Starting on Feb. 1, season pass prices at Rendezvous Ski Trails will more than double. Day pass prices will nearly double. The cross-country ski trails feature around 22 miles of groomed track, which criss-crosses the southwest corner of West Yellowstone.

The Forest Service charges visitors $75 for family season passes, $40 for individual season passes and $8 for day passes. On Feb. 1, those prices will increase to $190 per family season pass, $100 per individual season pass and $15 per day pass.

Also starting in February, children 12 and under will be able to ski for free. The Forest Service plans to offer a three-day pass for $30. People can buy passes at the Free Heel and Wheel Ski and Bike Shop or the West Yellowstone Chamber of Commerce at current rates through Jan. 31.

Kathryn Barker, a spokesperson for the Custer Gallatin National Forest, said the agency needs to raise more money so it can better contribute to the maintenance and operating costs of the trails. The agency recognizes the increase is steep, but it hopes the discounts for children and three-day passholders will help alleviate the financial burden on skiers.

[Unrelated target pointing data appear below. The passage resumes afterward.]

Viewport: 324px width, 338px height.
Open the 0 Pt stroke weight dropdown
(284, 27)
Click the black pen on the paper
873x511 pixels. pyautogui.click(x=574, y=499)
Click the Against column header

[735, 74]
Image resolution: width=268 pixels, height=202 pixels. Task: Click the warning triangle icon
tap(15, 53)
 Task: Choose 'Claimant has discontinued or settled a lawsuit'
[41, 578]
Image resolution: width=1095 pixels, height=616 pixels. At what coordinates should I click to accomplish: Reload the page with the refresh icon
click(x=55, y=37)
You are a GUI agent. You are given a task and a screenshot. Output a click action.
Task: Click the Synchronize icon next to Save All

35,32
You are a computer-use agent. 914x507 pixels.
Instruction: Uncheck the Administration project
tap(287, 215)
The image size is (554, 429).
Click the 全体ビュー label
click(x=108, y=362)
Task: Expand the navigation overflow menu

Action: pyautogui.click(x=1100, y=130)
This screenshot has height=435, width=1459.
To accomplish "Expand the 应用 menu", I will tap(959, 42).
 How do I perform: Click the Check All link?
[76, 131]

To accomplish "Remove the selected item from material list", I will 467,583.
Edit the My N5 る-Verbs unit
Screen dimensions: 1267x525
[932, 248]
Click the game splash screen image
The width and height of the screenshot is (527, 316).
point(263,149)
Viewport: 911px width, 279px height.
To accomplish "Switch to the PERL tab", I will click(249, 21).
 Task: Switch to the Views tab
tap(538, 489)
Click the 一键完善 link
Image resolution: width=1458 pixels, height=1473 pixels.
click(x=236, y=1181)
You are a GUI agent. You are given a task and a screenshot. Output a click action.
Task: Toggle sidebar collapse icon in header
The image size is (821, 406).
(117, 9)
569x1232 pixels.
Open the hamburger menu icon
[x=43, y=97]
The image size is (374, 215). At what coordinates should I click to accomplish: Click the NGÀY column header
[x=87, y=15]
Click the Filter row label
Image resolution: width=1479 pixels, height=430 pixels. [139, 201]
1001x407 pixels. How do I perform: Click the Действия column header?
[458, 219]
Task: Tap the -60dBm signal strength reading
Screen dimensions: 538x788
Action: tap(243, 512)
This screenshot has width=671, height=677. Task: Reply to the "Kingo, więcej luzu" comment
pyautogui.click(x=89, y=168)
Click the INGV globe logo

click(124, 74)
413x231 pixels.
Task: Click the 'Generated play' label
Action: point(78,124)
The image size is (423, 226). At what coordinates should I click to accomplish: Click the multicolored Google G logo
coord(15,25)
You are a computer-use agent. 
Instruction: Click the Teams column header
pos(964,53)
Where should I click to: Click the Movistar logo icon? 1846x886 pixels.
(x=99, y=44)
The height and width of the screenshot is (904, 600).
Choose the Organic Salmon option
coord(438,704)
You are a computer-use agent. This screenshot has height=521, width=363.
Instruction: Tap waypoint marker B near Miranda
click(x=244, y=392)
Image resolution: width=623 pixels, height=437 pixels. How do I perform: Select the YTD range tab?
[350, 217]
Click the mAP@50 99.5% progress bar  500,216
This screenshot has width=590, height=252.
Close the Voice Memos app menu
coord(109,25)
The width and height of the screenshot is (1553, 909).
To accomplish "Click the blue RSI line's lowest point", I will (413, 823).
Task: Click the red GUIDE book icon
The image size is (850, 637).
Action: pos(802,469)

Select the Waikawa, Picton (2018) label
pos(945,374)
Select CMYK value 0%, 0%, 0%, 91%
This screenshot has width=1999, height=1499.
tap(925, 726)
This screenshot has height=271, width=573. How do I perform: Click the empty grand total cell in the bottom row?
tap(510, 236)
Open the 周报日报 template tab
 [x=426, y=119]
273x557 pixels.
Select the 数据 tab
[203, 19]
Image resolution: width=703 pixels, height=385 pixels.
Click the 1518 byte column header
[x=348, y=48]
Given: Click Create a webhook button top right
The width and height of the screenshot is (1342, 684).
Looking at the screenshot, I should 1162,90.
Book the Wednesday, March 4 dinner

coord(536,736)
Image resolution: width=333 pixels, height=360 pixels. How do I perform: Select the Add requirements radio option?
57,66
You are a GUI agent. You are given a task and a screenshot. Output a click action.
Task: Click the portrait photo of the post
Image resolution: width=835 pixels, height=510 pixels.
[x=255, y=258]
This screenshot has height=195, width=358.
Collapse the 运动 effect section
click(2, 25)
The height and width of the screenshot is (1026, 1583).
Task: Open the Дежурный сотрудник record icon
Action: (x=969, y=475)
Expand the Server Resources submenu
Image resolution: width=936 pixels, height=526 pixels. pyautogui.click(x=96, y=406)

“While the fee increase is a big change, through the work and contribution of our partners, we are able to provide an unparalleled skiing opportunity that is also of tremendous value,” said Jason Brey, Hebgen Lake District Ranger. “New revenue will give us a chance to address deferred maintenance while also turning an eye toward future trail enhancements.”

The Forest Service, the West Yellowstone Ski Education Foundation and the West Yellowstone Chamber of Commerce help fund the work, which occurs year-round. The trails are groomed two or three times a week — an expensive task, according to Barker.

Barker said pass prices at Rendezvous haven’t increased since 2011.

The Forest Service must put 95% of all fees collected from Rendezvous skiers back to the trail system, Barker said. The extra money will go toward winter grooming operations, trail maintenance and improvements, signs, summer maintenance and Forest Service administration of the site, according to officials.

Rendezvous isn’t the only Forest Service recreation site poised for a fee increase this year.

Reserving cabins and campgrounds across Gallatin County will become more expensive sometime in the summer, according to Barker. Those fee hikes will likely all go into effect at once.

Raising fees at Forest Service recreation sites involves a detailed and lengthy process, and the prices probably won’t increase again for a long time, Barker said.

The Gallatin Resource Advisory Committee approved raising reservation fees at 13 cabins, one lookout and one campground in Gallatin County at a Dec. 9 meeting. The Southern Resource Advisory Committee will consider more hikes in Stillwater, Sweetgrass, Park and Powder River counties at a future meeting, according to Barker.

It can cost anywhere from $20 to $30 per night to reserve a cabin around Bozeman, depending on the the amenities.

Once the changes go into effect, reserving a cabin will cost anywhere from $45 to $65 per night. The increased rates will apply to the Fox Creek, Yellow Mule, Windy Pass, Basin Station, Battle Ridge, Beaver Creek, Little Bear, Maxey, Mystic Lake, Spanish Creek, Wapiti and Window Rock cabins. It will also apply to the Garnet Mountain Lookout.

The daily fee for staying at the Tom Miner Campground is also set to increase from $7 to $10 per night. A $10 nightly fee will be established for the first time at the Blackmore Camp and Battle Ridge campgrounds.

A $75 rate will be introduced at the Eldridge Cabin in the Taylor Fork drainage south of Big Sky. That site is new to the Forest Service’s reservation system.

Money collected at recreational sites helps the Forest Service fund deferred maintenance, trail work, cabin improvements and education efforts, according to the Forest Service. The Federal Lands Recreation Enhancement Act mandates that 95% of the money collected from recreational fees go back to the forest.